Agile
December 10, 2025
2 min read
Last updated: January 1, 2026

Sprint Planning for Global Teams

The Scrum Guide says Sprint Planning is a time-boxed event of 8 hours for a one-month Sprint. In a distributed team, asking someone to stay on a Zoom call for 8 hours—especially if it's their evening—is a violation of human rights. When your team spans San Francisco, London, and Bangalore, the standard playbook fails.

The "Big Bang" Planning Failure

Many teams try to replicate the in-person experience: everyone gets on a call, the Product Owner reads stories, the team estimates, and they fill the bucket.

In a global context, this fails because:

  • Cognitive Load: It's hard to estimate complex logic at 9 PM.
  • Passive Participation: The people in the "good" timezone dominate the conversation. The others just nod to end the meeting.
  • Waste: 80% of the time is spent clarifying requirements that should have been ready beforehand.

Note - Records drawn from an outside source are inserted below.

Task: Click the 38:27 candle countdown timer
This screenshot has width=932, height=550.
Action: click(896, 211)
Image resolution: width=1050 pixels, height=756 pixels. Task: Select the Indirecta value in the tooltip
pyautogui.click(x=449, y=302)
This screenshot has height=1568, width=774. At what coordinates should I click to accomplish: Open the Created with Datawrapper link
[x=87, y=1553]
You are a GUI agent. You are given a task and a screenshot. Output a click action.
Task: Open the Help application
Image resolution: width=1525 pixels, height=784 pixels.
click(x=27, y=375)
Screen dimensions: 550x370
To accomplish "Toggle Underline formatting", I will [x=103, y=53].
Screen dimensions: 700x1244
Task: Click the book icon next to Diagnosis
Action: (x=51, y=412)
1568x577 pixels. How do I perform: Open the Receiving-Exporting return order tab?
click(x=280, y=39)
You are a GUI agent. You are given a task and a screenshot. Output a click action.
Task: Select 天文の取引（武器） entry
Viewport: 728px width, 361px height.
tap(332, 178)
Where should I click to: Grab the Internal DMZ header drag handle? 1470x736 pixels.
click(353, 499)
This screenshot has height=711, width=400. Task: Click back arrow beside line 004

The Solution: Deconstruct the Event

Stop treating Planning as a single event. Treat it as a phase.

Step 1: Async Preparation (The "Pre-Game")

The Product Owner must have the backlog prioritized and stories well-defined before the planning window opens.

24 hours before the sync meeting, the team reviews the candidate stories asynchronously. They leave comments, ask questions, and even drop preliminary estimates (using tools like Planning Poker online). This forces the PO to write better tickets because they can't just "explain it on the call."

Step 2: The "Clarification" Sync (Optional/Regional)

If there are big questions, hold smaller, regional breakout sessions. The US devs talk to the US PO. The India devs talk to the India Tech Lead. They clarify understanding.

Step 3: The "Golden Hour" Commitment

Find the one hour where everyone is awake (e.g., 8 AM PST / 4 PM GMT / 9:30 PM IST). This meeting is not for reading stories. It is for:

  • Confirming the Sprint Goal.
  • Resolving any final estimation conflicts (e.g., "Why is this an 8 and not a 3?").
  • Committing to the scope.

Because the reading and thinking happened async, this meeting can be done in 45 minutes.

Conclusion

Global agile requires more discipline, not more meetings. By shifting the "information absorption" phase to async, you respect your team's time and get better quality estimates.